◆ **Source material**
··········

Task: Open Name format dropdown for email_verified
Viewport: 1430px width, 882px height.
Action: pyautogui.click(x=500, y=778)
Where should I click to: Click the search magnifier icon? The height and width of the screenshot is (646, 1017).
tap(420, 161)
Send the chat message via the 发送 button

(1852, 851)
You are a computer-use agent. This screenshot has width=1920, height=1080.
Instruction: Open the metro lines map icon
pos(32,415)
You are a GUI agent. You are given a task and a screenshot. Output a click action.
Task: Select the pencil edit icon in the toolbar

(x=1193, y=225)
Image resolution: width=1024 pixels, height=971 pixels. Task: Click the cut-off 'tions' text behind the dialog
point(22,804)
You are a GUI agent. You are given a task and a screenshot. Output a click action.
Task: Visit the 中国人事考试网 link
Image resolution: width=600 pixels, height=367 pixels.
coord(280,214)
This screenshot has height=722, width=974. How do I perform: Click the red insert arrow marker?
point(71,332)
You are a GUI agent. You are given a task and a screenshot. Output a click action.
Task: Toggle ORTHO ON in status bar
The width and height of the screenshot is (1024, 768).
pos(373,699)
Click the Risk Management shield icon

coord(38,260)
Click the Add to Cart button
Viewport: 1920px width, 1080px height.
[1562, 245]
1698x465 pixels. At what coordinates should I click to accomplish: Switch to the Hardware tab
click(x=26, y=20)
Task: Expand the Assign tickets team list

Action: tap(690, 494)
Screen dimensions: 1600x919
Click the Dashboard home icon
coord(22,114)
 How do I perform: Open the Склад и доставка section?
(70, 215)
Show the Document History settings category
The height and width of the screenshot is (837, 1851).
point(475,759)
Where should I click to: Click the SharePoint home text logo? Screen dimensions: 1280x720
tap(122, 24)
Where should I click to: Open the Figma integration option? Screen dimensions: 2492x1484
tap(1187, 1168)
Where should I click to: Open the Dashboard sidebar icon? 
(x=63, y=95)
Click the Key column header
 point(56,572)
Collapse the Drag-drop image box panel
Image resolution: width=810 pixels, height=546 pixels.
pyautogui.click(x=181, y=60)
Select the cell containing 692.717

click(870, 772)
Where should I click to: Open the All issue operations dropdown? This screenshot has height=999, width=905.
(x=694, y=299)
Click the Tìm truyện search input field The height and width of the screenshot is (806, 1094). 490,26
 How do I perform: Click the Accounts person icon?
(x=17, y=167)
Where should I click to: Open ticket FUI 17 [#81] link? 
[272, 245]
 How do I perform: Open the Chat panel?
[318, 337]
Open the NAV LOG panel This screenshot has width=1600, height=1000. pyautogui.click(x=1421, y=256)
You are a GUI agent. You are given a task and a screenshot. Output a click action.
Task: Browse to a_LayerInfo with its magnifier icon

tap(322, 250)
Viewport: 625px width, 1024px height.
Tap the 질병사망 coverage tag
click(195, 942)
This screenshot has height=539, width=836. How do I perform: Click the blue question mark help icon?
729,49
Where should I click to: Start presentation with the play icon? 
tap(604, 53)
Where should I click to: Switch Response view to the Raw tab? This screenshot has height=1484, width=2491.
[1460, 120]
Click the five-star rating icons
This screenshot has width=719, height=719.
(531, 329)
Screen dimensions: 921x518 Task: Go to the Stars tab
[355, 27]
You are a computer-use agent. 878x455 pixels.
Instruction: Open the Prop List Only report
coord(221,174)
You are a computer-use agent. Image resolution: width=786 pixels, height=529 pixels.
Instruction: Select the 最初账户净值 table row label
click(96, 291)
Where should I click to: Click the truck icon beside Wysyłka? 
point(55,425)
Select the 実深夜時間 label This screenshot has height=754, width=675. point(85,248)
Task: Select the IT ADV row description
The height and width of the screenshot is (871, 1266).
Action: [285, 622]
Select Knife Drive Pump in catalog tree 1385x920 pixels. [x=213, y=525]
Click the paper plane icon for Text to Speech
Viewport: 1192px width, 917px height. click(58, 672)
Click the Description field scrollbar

··········

◆ **What to produce**
Rewrite all of the entries above, substituting "interface agent" for every occurrence of "GUI agent" and leaving everything else unchanged.

◆ **Solution to this problem**
Task: Open Name format dropdown for email_verified
Viewport: 1430px width, 882px height.
Action: pyautogui.click(x=500, y=778)
Where should I click to: Click the search magnifier icon? The height and width of the screenshot is (646, 1017).
tap(420, 161)
Send the chat message via the 发送 button

(1852, 851)
You are a computer-use agent. This screenshot has width=1920, height=1080.
Instruction: Open the metro lines map icon
pos(32,415)
You are a interface agent. You are given a task and a screenshot. Output a click action.
Task: Select the pencil edit icon in the toolbar

(x=1193, y=225)
Image resolution: width=1024 pixels, height=971 pixels. Task: Click the cut-off 'tions' text behind the dialog
point(22,804)
You are a interface agent. You are given a task and a screenshot. Output a click action.
Task: Visit the 中国人事考试网 link
Image resolution: width=600 pixels, height=367 pixels.
coord(280,214)
This screenshot has height=722, width=974. How do I perform: Click the red insert arrow marker?
point(71,332)
You are a interface agent. You are given a task and a screenshot. Output a click action.
Task: Toggle ORTHO ON in status bar
The width and height of the screenshot is (1024, 768).
pos(373,699)
Click the Risk Management shield icon

coord(38,260)
Click the Add to Cart button
Viewport: 1920px width, 1080px height.
[1562, 245]
1698x465 pixels. At what coordinates should I click to accomplish: Switch to the Hardware tab
click(x=26, y=20)
Task: Expand the Assign tickets team list

Action: tap(690, 494)
Screen dimensions: 1600x919
Click the Dashboard home icon
coord(22,114)
 How do I perform: Open the Склад и доставка section?
(70, 215)
Show the Document History settings category
The height and width of the screenshot is (837, 1851).
point(475,759)
Where should I click to: Click the SharePoint home text logo? Screen dimensions: 1280x720
tap(122, 24)
Where should I click to: Open the Figma integration option? Screen dimensions: 2492x1484
tap(1187, 1168)
Where should I click to: Open the Dashboard sidebar icon? 
(x=63, y=95)
Click the Key column header
 point(56,572)
Collapse the Drag-drop image box panel
Image resolution: width=810 pixels, height=546 pixels.
pyautogui.click(x=181, y=60)
Select the cell containing 692.717

click(870, 772)
Where should I click to: Open the All issue operations dropdown? This screenshot has height=999, width=905.
(x=694, y=299)
Click the Tìm truyện search input field The height and width of the screenshot is (806, 1094). 490,26
 How do I perform: Click the Accounts person icon?
(x=17, y=167)
Where should I click to: Open ticket FUI 17 [#81] link? 
[272, 245]
 How do I perform: Open the Chat panel?
[318, 337]
Open the NAV LOG panel This screenshot has width=1600, height=1000. pyautogui.click(x=1421, y=256)
You are a interface agent. You are given a task and a screenshot. Output a click action.
Task: Browse to a_LayerInfo with its magnifier icon

tap(322, 250)
Viewport: 625px width, 1024px height.
Tap the 질병사망 coverage tag
click(195, 942)
This screenshot has height=539, width=836. How do I perform: Click the blue question mark help icon?
729,49
Where should I click to: Start presentation with the play icon? 
tap(604, 53)
Where should I click to: Switch Response view to the Raw tab? This screenshot has height=1484, width=2491.
[1460, 120]
Click the five-star rating icons
This screenshot has width=719, height=719.
(531, 329)
Screen dimensions: 921x518 Task: Go to the Stars tab
[355, 27]
You are a computer-use agent. 878x455 pixels.
Instruction: Open the Prop List Only report
coord(221,174)
You are a computer-use agent. Image resolution: width=786 pixels, height=529 pixels.
Instruction: Select the 最初账户净值 table row label
click(96, 291)
Where should I click to: Click the truck icon beside Wysyłka? 
point(55,425)
Select the 実深夜時間 label This screenshot has height=754, width=675. point(85,248)
Task: Select the IT ADV row description
The height and width of the screenshot is (871, 1266).
Action: [285, 622]
Select Knife Drive Pump in catalog tree 1385x920 pixels. [x=213, y=525]
Click the paper plane icon for Text to Speech
Viewport: 1192px width, 917px height. click(58, 672)
Click the Description field scrollbar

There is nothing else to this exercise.